What the exercise asks |
Your answer must be an exact copy of the lines from the one holding "At what coordinates should I click to accomplish: Click" through the last line of the entries below, with nothing added.

[Stored data]
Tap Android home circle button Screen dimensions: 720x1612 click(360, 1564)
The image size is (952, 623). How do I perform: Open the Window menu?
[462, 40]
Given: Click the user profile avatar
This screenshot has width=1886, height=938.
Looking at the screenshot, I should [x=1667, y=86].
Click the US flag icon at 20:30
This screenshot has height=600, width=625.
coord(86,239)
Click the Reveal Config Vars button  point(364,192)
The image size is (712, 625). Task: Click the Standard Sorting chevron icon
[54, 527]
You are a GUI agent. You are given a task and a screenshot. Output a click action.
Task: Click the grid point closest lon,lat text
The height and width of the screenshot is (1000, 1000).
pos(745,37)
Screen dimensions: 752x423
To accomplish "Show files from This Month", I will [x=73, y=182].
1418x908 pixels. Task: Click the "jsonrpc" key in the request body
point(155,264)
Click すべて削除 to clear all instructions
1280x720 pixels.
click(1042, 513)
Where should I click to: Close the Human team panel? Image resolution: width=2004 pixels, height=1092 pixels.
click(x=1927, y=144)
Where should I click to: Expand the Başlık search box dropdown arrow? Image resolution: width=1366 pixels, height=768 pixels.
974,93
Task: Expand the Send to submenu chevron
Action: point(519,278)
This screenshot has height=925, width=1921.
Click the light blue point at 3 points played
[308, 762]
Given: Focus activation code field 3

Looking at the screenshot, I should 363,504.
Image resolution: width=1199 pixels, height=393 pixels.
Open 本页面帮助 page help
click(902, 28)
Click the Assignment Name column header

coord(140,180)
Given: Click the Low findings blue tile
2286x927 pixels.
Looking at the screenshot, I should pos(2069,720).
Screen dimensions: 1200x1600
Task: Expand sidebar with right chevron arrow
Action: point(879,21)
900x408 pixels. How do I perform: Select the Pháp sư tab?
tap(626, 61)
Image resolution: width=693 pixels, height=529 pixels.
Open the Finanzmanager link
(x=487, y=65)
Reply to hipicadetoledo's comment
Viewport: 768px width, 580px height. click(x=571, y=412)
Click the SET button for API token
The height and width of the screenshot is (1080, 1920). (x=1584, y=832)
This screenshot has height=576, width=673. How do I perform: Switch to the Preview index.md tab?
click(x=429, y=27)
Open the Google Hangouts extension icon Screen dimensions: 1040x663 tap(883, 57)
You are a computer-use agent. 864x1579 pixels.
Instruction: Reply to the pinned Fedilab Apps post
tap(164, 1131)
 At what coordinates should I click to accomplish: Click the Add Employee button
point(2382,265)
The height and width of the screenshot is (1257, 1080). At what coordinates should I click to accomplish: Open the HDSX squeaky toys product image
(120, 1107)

Task answer |
 At what coordinates should I click to accomplish: Click the Add Employee button
point(2382,265)
The height and width of the screenshot is (1257, 1080). At what coordinates should I click to accomplish: Open the HDSX squeaky toys product image
(120, 1107)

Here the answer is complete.